**Instructions for the task**: The response must contain every line from the records below that has "Hastalıkları".

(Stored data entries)
● ● ● ● ● ● ●

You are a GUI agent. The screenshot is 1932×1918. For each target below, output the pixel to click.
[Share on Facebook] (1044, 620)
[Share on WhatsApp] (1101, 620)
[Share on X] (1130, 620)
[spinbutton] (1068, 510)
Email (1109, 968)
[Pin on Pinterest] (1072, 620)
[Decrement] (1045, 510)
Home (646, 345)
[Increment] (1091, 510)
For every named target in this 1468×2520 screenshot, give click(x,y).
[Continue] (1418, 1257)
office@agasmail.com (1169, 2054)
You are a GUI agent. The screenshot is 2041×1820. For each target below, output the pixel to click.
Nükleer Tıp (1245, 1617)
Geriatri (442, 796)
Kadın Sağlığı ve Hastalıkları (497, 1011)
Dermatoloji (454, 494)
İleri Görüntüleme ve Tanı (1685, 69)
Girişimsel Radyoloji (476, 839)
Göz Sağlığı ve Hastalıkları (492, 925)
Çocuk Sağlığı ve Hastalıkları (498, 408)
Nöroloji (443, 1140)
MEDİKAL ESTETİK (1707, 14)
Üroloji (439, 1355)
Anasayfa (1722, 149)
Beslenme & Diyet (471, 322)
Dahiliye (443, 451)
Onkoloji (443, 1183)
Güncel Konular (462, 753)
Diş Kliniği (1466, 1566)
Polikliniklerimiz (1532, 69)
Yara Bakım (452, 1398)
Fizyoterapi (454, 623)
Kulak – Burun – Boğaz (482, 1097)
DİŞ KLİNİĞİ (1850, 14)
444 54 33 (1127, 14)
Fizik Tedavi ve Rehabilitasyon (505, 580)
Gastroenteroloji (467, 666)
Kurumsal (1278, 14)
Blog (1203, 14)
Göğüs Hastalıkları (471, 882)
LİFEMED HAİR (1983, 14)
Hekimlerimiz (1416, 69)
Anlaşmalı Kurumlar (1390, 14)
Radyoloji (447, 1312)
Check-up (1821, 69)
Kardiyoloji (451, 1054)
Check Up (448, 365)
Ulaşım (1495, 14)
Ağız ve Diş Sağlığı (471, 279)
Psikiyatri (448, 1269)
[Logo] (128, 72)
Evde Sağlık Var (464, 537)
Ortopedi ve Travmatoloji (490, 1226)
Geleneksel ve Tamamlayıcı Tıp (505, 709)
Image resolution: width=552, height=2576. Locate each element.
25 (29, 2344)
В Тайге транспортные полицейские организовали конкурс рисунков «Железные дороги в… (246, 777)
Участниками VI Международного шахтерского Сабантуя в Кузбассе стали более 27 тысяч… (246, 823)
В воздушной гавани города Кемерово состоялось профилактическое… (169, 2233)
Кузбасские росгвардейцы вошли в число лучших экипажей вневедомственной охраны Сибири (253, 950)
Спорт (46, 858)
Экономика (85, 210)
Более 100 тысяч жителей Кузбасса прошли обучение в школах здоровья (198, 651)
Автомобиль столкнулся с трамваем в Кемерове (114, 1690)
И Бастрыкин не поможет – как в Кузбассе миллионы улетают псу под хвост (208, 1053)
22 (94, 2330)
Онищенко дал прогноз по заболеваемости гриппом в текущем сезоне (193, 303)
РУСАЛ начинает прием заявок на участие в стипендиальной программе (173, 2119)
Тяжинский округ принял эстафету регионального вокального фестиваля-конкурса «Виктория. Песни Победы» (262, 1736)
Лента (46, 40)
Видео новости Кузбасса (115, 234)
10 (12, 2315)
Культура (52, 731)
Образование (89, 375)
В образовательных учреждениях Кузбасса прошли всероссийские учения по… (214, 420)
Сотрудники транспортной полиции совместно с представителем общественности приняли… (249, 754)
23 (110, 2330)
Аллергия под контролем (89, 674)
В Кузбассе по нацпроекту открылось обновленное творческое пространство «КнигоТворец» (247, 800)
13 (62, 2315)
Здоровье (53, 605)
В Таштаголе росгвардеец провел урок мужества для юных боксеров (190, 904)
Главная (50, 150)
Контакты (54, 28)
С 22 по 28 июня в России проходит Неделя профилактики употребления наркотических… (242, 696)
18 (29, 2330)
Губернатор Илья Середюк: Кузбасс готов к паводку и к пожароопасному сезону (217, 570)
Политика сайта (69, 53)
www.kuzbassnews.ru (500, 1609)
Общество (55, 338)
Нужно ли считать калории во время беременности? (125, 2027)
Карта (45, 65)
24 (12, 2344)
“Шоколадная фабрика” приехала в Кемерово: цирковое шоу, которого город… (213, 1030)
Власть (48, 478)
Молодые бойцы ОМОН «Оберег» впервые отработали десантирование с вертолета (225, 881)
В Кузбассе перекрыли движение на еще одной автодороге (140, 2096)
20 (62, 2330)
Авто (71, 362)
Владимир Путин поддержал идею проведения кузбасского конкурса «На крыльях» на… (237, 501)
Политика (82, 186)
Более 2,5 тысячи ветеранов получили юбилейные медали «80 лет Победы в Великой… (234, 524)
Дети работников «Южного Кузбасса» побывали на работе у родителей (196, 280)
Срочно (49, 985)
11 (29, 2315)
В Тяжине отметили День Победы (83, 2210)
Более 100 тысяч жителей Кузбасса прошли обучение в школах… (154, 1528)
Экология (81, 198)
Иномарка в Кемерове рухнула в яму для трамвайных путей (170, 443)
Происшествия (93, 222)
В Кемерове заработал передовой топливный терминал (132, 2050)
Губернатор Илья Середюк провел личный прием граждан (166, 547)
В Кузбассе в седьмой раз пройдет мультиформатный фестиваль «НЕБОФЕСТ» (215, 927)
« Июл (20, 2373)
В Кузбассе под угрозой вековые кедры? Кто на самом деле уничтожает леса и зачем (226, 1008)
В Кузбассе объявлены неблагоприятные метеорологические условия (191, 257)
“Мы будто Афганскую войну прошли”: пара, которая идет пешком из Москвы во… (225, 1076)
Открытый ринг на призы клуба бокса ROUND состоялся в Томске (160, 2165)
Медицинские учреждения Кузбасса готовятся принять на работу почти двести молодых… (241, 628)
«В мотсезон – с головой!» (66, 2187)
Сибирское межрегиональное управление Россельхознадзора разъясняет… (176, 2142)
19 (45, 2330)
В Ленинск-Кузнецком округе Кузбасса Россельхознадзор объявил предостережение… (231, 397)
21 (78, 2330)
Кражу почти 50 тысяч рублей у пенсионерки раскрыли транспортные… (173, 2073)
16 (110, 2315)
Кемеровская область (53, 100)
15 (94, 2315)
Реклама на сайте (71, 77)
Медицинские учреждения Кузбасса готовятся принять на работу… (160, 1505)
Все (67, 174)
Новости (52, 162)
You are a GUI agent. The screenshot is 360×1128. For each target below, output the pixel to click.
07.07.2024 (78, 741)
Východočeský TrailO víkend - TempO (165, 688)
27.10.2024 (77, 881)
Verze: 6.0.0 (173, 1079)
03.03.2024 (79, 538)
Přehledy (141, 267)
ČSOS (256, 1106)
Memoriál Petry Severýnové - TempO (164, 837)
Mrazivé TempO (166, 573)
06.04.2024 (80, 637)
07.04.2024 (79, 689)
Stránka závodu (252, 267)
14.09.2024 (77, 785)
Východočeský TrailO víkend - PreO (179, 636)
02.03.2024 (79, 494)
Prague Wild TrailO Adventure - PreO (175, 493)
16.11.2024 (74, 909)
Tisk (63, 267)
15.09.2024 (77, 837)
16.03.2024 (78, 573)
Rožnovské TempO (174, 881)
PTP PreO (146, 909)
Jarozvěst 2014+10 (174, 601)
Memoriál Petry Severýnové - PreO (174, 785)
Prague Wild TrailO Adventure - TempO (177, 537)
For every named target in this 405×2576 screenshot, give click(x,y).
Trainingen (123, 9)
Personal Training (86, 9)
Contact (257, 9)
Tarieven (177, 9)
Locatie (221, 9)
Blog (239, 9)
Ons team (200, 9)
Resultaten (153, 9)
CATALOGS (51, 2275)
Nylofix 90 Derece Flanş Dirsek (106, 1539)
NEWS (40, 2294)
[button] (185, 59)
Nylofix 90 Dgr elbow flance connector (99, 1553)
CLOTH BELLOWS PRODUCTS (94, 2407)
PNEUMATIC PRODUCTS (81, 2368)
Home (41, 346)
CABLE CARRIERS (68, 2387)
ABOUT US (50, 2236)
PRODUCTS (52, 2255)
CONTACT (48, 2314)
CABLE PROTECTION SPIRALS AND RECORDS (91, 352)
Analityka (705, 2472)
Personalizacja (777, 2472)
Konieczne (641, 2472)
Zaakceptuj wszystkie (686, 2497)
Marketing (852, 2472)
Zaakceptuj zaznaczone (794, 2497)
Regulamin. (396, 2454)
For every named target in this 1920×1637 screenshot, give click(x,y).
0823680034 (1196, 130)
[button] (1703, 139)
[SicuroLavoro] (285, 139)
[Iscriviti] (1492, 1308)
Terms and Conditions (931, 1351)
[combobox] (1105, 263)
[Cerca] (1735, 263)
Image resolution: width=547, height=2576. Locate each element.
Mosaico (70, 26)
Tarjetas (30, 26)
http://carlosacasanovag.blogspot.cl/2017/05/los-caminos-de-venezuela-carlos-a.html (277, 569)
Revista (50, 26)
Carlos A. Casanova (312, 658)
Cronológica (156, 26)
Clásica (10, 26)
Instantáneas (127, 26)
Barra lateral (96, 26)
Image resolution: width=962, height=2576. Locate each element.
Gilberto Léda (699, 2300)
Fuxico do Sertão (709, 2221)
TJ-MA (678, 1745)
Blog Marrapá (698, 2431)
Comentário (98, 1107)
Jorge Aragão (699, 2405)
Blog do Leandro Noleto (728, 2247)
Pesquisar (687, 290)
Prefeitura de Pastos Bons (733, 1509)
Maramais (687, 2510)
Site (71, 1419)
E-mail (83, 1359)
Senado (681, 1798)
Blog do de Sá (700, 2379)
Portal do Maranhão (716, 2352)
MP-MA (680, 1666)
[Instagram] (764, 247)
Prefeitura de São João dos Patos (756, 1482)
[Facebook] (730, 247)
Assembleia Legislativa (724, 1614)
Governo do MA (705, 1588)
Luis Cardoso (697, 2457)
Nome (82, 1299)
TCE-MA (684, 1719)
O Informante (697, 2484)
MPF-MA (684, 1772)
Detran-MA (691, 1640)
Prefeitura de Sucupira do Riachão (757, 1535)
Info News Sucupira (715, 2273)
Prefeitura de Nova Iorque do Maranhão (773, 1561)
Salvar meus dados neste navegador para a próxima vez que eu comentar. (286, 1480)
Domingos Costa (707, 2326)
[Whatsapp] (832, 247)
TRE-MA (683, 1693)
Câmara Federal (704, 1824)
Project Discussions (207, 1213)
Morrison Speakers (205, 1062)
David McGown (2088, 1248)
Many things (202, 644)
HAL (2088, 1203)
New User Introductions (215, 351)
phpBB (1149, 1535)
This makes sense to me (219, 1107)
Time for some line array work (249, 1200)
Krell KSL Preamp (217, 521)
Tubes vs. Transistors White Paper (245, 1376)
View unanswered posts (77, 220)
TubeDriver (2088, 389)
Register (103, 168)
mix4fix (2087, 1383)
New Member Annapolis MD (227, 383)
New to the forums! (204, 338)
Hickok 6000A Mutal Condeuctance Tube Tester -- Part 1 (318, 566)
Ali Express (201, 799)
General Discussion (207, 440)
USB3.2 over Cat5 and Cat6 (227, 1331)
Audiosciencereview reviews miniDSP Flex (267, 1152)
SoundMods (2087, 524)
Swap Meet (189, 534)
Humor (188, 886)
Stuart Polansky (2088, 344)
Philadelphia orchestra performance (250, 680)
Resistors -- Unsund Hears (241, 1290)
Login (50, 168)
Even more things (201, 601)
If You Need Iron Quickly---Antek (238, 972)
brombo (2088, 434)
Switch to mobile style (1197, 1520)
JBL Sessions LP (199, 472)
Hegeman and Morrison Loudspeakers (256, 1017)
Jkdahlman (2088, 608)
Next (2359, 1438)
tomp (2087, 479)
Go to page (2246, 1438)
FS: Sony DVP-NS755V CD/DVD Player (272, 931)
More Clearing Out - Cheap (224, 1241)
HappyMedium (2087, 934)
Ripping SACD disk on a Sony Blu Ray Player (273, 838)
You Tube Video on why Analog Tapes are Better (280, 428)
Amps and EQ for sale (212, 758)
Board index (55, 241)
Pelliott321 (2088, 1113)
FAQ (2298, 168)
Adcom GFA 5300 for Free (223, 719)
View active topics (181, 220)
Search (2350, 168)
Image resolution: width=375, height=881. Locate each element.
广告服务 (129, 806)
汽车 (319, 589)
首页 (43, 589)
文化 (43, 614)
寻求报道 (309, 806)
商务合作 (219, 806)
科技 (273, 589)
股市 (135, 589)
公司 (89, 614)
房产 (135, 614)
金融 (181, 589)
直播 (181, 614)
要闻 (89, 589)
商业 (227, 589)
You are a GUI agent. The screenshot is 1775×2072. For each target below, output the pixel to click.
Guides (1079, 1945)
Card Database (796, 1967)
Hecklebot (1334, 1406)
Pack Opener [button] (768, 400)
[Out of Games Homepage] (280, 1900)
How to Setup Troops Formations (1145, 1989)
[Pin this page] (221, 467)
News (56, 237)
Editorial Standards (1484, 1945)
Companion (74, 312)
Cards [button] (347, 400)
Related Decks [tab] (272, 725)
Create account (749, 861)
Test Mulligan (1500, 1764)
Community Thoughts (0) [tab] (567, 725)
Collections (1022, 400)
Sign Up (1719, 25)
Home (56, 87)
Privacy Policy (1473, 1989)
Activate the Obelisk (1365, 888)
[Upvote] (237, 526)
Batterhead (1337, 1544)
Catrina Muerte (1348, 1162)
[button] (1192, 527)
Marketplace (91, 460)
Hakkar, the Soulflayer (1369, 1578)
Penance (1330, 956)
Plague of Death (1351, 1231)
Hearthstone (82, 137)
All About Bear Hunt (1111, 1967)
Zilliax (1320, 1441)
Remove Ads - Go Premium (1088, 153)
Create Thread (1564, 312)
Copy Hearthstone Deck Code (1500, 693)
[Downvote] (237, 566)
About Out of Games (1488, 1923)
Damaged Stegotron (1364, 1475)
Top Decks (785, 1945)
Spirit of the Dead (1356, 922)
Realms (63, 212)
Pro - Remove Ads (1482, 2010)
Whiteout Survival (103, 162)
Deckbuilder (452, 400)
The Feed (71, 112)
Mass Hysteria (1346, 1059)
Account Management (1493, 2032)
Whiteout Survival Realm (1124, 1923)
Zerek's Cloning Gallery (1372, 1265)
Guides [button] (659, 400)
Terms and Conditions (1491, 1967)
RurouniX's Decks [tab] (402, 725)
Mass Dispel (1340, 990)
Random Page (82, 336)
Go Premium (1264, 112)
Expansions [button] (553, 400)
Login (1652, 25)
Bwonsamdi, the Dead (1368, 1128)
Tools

● ● ● ● ● ● ●

**Result for this exercise**:
Kadın Sağlığı ve Hastalıkları (497, 1011)
Göz Sağlığı ve Hastalıkları (492, 925)
Çocuk Sağlığı ve Hastalıkları (498, 408)
Göğüs Hastalıkları (471, 882)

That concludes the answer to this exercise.